Broader Applications

The inherent sensitivity of the optimization formulations to energy prices (dynamic tariffs, hourly tariffs, retail energy market signals) and the flexible control mechanisms enable the predictive_control package to be applied in various scenarios beyond CLPU:

  • General Demand Response (DR) Programs: Facilitating participation in peak shaving, load shifting, and potentially ancillary services by optimizing consumption during high-demand or high-price periods.
  • Energy Cost Optimization for Consumers: Maximizing savings under Time-of-Use (ToU) tariffs, Real-Time Pricing (RTP), or other dynamic pricing schemes by shifting loads to cheaper periods.
  • Integration with Distributed Energy Resources (DERs): Optimizing the use of local generation (e.g., solar PV) through self-consumption strategies and intelligent battery energy management (charging/discharging based on prices and availability).
  • Grid Resilience and Stability: Contributing to grid stability by managing congestion, providing voltage support, and enabling structured emergency load shedding.
  • Building Energy Efficiency and Sustainability: Reducing the building's carbon footprint by aligning energy consumption with periods of higher renewable energy availability and promoting overall energy efficiency.

Sub-packages

  • devices: Contains modules that define and model the behavior of all controllable devices.
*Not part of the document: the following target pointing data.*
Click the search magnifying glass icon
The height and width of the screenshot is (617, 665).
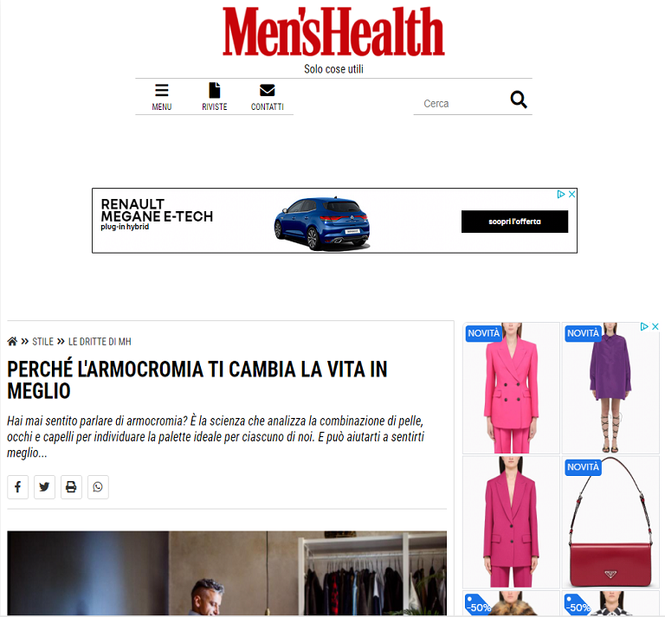click(519, 100)
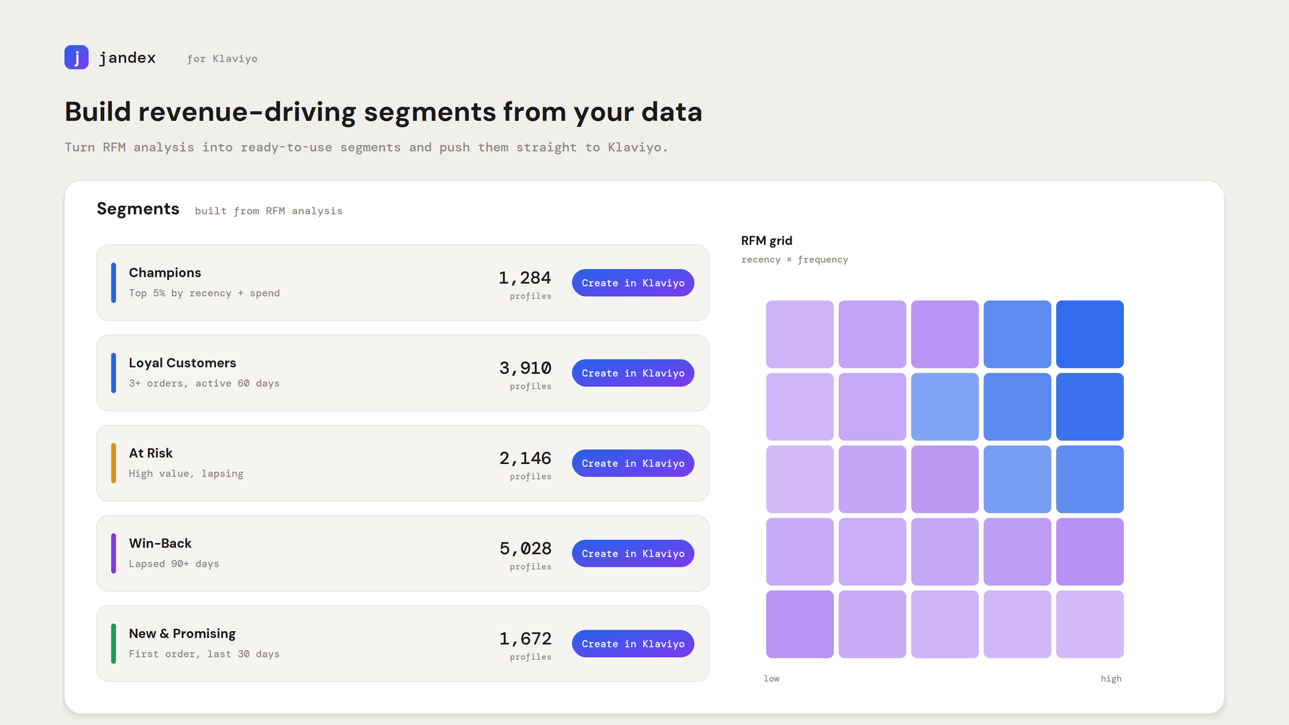Create the At Risk segment in Klaviyo
Image resolution: width=1289 pixels, height=725 pixels.
(x=633, y=463)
It provides a standardized DeviceMPC interface and specific implementations for assets like electric storage, electric vehicles, space heaters, and water heaters.

  • mpc: The core of the predictive planning, responsible for the main MPC logic. It builds the global optimization problem from individual device models, executes the solver, interprets the results, and posts the final control schedules.

  • real_time: Implements the high-frequency Real-Time Control (RTC) loop. It runs independently to enforce dynamic power limits, providing a rapid, reactive response to prevent constraint violations from unforeseen events.

  • retrievers: Manages all data acquisition for the MPC. It contains functions and classes to fetch static and time-series data from a Core API, including device states, weather forecasts, and user preferences.

  • thermal_model: Provides the tools to model the thermal dynamics of building zones and appliances. It includes modules for both defining the thermal models and for learning their parameters from historical data.

  • util: A collection of general-purpose utilities that support the application, most notably a centralized logging utility for consistent, configurable logging across all modules.

Together, these components provide a powerful framework for advanced, predictive control of building energy resources, specifically tailored for the CLPU challenge.